= Items listed in a dataset =
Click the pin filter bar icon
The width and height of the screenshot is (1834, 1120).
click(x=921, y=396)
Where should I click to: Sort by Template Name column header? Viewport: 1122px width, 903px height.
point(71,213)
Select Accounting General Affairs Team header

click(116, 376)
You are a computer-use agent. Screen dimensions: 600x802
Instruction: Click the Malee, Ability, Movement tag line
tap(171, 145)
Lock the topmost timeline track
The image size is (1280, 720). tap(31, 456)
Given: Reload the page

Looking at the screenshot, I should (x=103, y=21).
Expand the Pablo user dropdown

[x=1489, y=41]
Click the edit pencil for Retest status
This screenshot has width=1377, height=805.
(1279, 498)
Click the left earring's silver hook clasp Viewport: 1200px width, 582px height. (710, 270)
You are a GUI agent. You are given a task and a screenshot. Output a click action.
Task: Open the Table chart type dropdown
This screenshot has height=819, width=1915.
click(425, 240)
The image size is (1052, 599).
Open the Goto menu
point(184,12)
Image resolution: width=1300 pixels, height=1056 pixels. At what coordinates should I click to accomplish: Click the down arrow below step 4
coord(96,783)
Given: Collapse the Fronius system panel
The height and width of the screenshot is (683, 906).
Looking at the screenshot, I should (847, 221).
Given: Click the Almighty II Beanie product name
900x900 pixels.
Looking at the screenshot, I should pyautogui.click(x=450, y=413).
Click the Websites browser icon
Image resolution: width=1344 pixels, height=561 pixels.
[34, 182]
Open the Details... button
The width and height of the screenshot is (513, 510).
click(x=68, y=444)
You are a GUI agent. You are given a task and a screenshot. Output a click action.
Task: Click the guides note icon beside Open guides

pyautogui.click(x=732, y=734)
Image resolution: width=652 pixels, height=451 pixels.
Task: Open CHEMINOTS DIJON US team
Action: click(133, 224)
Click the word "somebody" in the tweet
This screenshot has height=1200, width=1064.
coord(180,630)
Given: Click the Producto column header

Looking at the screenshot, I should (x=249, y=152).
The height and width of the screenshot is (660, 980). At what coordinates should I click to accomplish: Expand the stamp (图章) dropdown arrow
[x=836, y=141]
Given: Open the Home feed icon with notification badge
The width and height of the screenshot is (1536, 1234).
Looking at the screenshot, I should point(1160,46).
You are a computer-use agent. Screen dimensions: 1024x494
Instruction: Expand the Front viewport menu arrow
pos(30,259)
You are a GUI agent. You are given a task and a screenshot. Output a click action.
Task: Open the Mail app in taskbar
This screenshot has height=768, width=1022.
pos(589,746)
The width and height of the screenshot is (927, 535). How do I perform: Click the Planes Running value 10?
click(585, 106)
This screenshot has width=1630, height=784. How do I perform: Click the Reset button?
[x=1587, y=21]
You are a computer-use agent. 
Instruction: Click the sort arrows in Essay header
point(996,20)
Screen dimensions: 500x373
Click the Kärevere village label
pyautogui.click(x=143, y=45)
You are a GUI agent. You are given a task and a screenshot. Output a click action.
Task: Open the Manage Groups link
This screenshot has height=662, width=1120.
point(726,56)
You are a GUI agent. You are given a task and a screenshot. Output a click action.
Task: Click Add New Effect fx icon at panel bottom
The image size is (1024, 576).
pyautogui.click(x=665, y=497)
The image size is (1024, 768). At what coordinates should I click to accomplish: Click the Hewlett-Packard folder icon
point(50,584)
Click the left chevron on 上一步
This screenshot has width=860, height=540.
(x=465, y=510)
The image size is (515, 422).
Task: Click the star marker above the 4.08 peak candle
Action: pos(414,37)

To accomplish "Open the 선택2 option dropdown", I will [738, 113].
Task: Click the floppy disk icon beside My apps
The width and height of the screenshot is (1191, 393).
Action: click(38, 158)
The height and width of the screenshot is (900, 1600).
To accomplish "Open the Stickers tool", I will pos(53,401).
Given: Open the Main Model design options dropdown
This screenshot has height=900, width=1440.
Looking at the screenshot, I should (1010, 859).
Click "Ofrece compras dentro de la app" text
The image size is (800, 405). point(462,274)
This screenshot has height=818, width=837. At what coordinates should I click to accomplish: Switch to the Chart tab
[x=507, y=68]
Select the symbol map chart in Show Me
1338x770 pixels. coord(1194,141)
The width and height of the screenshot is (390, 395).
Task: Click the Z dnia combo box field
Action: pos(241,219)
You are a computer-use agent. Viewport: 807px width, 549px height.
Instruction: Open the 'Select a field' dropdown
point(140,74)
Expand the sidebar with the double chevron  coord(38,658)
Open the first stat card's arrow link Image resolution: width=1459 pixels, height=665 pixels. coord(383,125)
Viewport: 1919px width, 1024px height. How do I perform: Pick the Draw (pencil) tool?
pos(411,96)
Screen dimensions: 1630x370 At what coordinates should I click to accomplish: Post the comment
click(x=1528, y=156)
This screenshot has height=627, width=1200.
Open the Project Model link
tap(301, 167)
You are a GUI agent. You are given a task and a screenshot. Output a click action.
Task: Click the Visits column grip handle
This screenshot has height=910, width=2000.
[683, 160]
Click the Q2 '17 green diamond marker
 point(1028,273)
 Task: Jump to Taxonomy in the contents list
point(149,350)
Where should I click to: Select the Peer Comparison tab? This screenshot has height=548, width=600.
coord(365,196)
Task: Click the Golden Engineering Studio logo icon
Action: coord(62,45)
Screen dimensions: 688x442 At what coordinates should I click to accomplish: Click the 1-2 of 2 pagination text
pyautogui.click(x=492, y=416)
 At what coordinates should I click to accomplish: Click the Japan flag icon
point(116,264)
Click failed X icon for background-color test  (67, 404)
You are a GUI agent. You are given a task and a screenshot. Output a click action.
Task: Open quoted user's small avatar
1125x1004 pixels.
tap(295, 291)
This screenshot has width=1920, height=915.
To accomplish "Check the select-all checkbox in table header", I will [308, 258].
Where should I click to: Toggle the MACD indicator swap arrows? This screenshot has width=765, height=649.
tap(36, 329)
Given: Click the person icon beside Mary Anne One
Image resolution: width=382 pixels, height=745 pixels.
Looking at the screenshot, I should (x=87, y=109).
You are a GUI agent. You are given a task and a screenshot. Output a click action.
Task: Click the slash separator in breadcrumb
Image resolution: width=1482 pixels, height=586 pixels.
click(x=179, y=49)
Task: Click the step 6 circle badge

= What the task requires =
An exact transcription of the data above is required.

= Your response =
Click the pin filter bar icon
The width and height of the screenshot is (1834, 1120).
click(x=921, y=396)
Where should I click to: Sort by Template Name column header? Viewport: 1122px width, 903px height.
point(71,213)
Select Accounting General Affairs Team header

click(116, 376)
You are a computer-use agent. Screen dimensions: 600x802
Instruction: Click the Malee, Ability, Movement tag line
tap(171, 145)
Lock the topmost timeline track
The image size is (1280, 720). tap(31, 456)
Given: Reload the page

Looking at the screenshot, I should (x=103, y=21).
Expand the Pablo user dropdown

[x=1489, y=41]
Click the edit pencil for Retest status
This screenshot has width=1377, height=805.
(1279, 498)
Click the left earring's silver hook clasp Viewport: 1200px width, 582px height. (710, 270)
You are a GUI agent. You are given a task and a screenshot. Output a click action.
Task: Open the Table chart type dropdown
This screenshot has height=819, width=1915.
click(425, 240)
The image size is (1052, 599).
Open the Goto menu
point(184,12)
Image resolution: width=1300 pixels, height=1056 pixels. At what coordinates should I click to accomplish: Click the down arrow below step 4
coord(96,783)
Given: Collapse the Fronius system panel
The height and width of the screenshot is (683, 906).
Looking at the screenshot, I should (847, 221).
Given: Click the Almighty II Beanie product name
900x900 pixels.
Looking at the screenshot, I should pyautogui.click(x=450, y=413).
Click the Websites browser icon
Image resolution: width=1344 pixels, height=561 pixels.
[34, 182]
Open the Details... button
The width and height of the screenshot is (513, 510).
click(x=68, y=444)
You are a GUI agent. You are given a task and a screenshot. Output a click action.
Task: Click the guides note icon beside Open guides

pyautogui.click(x=732, y=734)
Image resolution: width=652 pixels, height=451 pixels.
Task: Open CHEMINOTS DIJON US team
Action: click(133, 224)
Click the word "somebody" in the tweet
This screenshot has height=1200, width=1064.
coord(180,630)
Given: Click the Producto column header

Looking at the screenshot, I should (x=249, y=152).
The height and width of the screenshot is (660, 980). At what coordinates should I click to accomplish: Expand the stamp (图章) dropdown arrow
[x=836, y=141]
Given: Open the Home feed icon with notification badge
The width and height of the screenshot is (1536, 1234).
Looking at the screenshot, I should point(1160,46).
You are a computer-use agent. Screen dimensions: 1024x494
Instruction: Expand the Front viewport menu arrow
pos(30,259)
You are a GUI agent. You are given a task and a screenshot. Output a click action.
Task: Open the Mail app in taskbar
This screenshot has height=768, width=1022.
pos(589,746)
The width and height of the screenshot is (927, 535). How do I perform: Click the Planes Running value 10?
click(585, 106)
This screenshot has width=1630, height=784. How do I perform: Click the Reset button?
[x=1587, y=21]
You are a computer-use agent. 
Instruction: Click the sort arrows in Essay header
point(996,20)
Screen dimensions: 500x373
Click the Kärevere village label
pyautogui.click(x=143, y=45)
You are a GUI agent. You are given a task and a screenshot. Output a click action.
Task: Open the Manage Groups link
This screenshot has height=662, width=1120.
point(726,56)
You are a GUI agent. You are given a task and a screenshot. Output a click action.
Task: Click Add New Effect fx icon at panel bottom
The image size is (1024, 576).
pyautogui.click(x=665, y=497)
The image size is (1024, 768). At what coordinates should I click to accomplish: Click the Hewlett-Packard folder icon
point(50,584)
Click the left chevron on 上一步
This screenshot has width=860, height=540.
(x=465, y=510)
The image size is (515, 422).
Task: Click the star marker above the 4.08 peak candle
Action: pos(414,37)

To accomplish "Open the 선택2 option dropdown", I will [738, 113].
Task: Click the floppy disk icon beside My apps
The width and height of the screenshot is (1191, 393).
Action: click(38, 158)
The height and width of the screenshot is (900, 1600).
To accomplish "Open the Stickers tool", I will pos(53,401).
Given: Open the Main Model design options dropdown
This screenshot has height=900, width=1440.
Looking at the screenshot, I should (1010, 859).
Click "Ofrece compras dentro de la app" text
The image size is (800, 405). point(462,274)
This screenshot has height=818, width=837. At what coordinates should I click to accomplish: Switch to the Chart tab
[x=507, y=68]
Select the symbol map chart in Show Me
1338x770 pixels. coord(1194,141)
The width and height of the screenshot is (390, 395).
Task: Click the Z dnia combo box field
Action: pos(241,219)
You are a computer-use agent. Viewport: 807px width, 549px height.
Instruction: Open the 'Select a field' dropdown
point(140,74)
Expand the sidebar with the double chevron  coord(38,658)
Open the first stat card's arrow link Image resolution: width=1459 pixels, height=665 pixels. coord(383,125)
Viewport: 1919px width, 1024px height. How do I perform: Pick the Draw (pencil) tool?
pos(411,96)
Screen dimensions: 1630x370 At what coordinates should I click to accomplish: Post the comment
click(x=1528, y=156)
This screenshot has height=627, width=1200.
Open the Project Model link
tap(301, 167)
You are a GUI agent. You are given a task and a screenshot. Output a click action.
Task: Click the Visits column grip handle
This screenshot has height=910, width=2000.
[683, 160]
Click the Q2 '17 green diamond marker
 point(1028,273)
 Task: Jump to Taxonomy in the contents list
point(149,350)
Where should I click to: Select the Peer Comparison tab? This screenshot has height=548, width=600.
coord(365,196)
Task: Click the Golden Engineering Studio logo icon
Action: coord(62,45)
Screen dimensions: 688x442 At what coordinates should I click to accomplish: Click the 1-2 of 2 pagination text
pyautogui.click(x=492, y=416)
 At what coordinates should I click to accomplish: Click the Japan flag icon
point(116,264)
Click failed X icon for background-color test  (67, 404)
You are a GUI agent. You are given a task and a screenshot. Output a click action.
Task: Open quoted user's small avatar
1125x1004 pixels.
tap(295, 291)
This screenshot has width=1920, height=915.
To accomplish "Check the select-all checkbox in table header", I will [308, 258].
Where should I click to: Toggle the MACD indicator swap arrows? This screenshot has width=765, height=649.
tap(36, 329)
Given: Click the person icon beside Mary Anne One
Image resolution: width=382 pixels, height=745 pixels.
Looking at the screenshot, I should (x=87, y=109).
You are a GUI agent. You are given a task and a screenshot. Output a click action.
Task: Click the slash separator in breadcrumb
Image resolution: width=1482 pixels, height=586 pixels.
click(x=179, y=49)
Task: Click the step 6 circle badge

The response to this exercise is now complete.